◆ Exercise aim
Would you restate all the data that follows, word for word?

Content starts

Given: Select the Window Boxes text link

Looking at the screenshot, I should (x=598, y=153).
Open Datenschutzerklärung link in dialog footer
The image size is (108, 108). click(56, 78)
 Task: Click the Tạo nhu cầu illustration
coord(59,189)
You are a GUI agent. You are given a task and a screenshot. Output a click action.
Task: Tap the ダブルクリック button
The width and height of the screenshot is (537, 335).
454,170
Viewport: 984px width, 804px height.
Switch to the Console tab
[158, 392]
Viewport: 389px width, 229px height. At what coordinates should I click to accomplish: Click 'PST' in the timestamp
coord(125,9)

Content ends

◆ Answer space
Given: Select the Window Boxes text link

Looking at the screenshot, I should (x=598, y=153).
Open Datenschutzerklärung link in dialog footer
The image size is (108, 108). click(56, 78)
 Task: Click the Tạo nhu cầu illustration
coord(59,189)
You are a GUI agent. You are given a task and a screenshot. Output a click action.
Task: Tap the ダブルクリック button
The width and height of the screenshot is (537, 335).
454,170
Viewport: 984px width, 804px height.
Switch to the Console tab
[158, 392]
Viewport: 389px width, 229px height. At what coordinates should I click to accomplish: Click 'PST' in the timestamp
coord(125,9)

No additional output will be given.